We have a sog,  wish I had fitted a roof vent and not one in the door..
Carbon filters dont last long but I can put up with the smell...


----------



## witzend (Jul 30, 2020)

Bigshug said:


> My experience of sogs was tent camping beside a motorhome with a sog, it was obvious to everyone that the filter was nor working, it was not a nice experience.


Just the same as I've experienced parked next to one terrible the filters are expensive and user's don't change them often enough or try some inferior product


----------



## SquirrellCook (Jul 30, 2020)

Sounds like hooray for for social distancing.


----------



## Fazerloz (Jul 30, 2020)

They are simply the Devil's own invention designed to torment everyone but the user. Even new the filters do not stop the stench.


----------



## colinm (Jul 30, 2020)

UFO said:


> In order to keep cassette emptying to a minimum we have done the following
> 1. We start with 1.5 litres of water and 120ml of toilet chemical.
> 2. From soon after we bought the van 11 years ago we did not use the water flush as we found it was not very effective at cleaning the bowl and the flush filled the cassette with water.
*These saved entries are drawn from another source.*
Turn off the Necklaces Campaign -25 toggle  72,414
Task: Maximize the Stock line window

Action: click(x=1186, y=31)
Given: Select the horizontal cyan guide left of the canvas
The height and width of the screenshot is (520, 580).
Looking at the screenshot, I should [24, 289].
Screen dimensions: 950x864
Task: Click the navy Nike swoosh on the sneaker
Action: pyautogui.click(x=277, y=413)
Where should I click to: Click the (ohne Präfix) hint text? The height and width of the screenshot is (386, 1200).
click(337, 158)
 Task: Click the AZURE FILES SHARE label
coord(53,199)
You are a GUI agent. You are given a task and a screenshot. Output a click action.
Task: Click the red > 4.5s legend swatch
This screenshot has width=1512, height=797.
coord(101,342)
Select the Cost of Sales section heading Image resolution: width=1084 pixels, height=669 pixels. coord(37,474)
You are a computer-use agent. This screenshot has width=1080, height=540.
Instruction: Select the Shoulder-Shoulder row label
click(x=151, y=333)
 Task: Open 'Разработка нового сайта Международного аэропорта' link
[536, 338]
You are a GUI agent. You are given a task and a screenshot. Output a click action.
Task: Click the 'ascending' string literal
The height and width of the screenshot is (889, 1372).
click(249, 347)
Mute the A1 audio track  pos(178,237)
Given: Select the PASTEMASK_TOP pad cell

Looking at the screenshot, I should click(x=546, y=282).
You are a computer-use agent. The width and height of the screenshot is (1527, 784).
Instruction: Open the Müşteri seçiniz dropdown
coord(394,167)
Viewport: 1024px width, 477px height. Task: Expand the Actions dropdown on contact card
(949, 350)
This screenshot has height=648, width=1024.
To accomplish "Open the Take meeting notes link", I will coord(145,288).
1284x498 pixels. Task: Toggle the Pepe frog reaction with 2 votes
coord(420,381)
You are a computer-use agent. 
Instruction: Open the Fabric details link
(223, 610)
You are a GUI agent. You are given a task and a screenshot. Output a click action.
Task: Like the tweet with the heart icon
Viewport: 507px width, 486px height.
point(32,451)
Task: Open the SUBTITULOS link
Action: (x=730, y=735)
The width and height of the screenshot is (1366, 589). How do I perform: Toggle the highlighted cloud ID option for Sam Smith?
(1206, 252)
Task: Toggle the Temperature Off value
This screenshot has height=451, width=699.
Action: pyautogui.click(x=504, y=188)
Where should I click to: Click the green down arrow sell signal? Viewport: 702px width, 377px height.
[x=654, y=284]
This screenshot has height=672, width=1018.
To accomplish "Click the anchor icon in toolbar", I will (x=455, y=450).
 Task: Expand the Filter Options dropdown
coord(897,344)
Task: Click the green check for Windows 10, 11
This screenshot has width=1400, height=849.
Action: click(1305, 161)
We find a manual clean works better.
> 3. More recently I have been using a pee bottle, so no male urine going into the cassette.
> The cassette now lasts 6 nights, it could possibly go for 7 nights.



With the lack of liquid going into the cassette do you need a ice-cream scoop to empty it.


----------



## martinmartin (Jul 30, 2020)

UFO said:


> In order to keep cassette emptying to a minimum we have done the following
> 1. We start with 1.5 litres of water and 120ml of toilet chemical.
> 2. From soon after we bought the van 11 years ago we did not use the water flush as we found it was not very effective at cleaning the bowl and the flush filled the cassette with water. We find a manual clean works better.
> 3. More recently I have been using a pee bottle, so no male urine going into the cassette.
> ...


In point 1 replace toilet chemical with a couple of biodegradable tablets.         In point 2 using a spray of Rainx prior to a blunderbuss type sh1te will let the flusher see it off.                                         In point 3 l completely agree with you.   Have you also thought about buying a spare cassette enabling you to last longer between empties.


----------



## Floydster (Jul 30, 2020)

colinmd said:


> With the lack of liquid going into the cassette do you need a ice-cream scoop to empty it.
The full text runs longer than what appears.